== WHAT YOU SHOULD DO ==
Transcribe exactly, and only, the lines that run from the one containing "Collapse the Русский" through the end of the records.

[Saved data entries]
#####
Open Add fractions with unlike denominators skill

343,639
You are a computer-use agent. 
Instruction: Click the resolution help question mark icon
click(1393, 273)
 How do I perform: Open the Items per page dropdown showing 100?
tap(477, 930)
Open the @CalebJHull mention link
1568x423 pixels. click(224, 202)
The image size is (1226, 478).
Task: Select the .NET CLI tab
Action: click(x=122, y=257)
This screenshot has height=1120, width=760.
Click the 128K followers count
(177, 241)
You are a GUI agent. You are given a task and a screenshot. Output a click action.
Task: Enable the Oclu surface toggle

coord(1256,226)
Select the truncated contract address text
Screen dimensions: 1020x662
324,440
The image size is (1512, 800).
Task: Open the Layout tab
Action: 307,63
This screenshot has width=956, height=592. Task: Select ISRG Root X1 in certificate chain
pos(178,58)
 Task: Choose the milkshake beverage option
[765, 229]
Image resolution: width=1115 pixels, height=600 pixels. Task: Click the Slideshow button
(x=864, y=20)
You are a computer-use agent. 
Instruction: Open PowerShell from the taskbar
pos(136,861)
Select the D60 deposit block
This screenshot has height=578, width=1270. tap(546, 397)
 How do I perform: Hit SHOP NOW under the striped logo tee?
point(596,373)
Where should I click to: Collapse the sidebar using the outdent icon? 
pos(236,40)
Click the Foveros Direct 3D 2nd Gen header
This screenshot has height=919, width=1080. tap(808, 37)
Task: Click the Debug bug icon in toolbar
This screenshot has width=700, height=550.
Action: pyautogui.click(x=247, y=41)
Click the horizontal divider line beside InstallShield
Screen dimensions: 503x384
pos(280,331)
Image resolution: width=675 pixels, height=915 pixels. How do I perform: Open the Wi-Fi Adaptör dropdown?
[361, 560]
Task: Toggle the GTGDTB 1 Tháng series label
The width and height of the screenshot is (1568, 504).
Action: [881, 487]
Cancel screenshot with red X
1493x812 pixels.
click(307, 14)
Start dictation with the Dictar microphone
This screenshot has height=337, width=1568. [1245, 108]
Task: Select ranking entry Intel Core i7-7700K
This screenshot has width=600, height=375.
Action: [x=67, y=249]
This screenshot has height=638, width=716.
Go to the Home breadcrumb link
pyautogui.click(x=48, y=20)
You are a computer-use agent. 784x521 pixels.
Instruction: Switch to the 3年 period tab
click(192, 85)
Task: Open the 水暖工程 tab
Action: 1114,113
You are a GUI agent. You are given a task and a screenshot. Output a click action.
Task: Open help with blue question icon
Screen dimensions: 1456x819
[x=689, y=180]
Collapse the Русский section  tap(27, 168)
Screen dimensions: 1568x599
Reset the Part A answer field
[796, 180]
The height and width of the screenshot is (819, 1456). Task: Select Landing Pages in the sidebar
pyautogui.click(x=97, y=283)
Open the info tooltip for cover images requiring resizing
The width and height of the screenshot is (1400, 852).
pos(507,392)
#####
== EXERCISE RESPONSE ==
Collapse the Русский section  tap(27, 168)
Screen dimensions: 1568x599
Reset the Part A answer field
[796, 180]
The height and width of the screenshot is (819, 1456). Task: Select Landing Pages in the sidebar
pyautogui.click(x=97, y=283)
Open the info tooltip for cover images requiring resizing
The width and height of the screenshot is (1400, 852).
pos(507,392)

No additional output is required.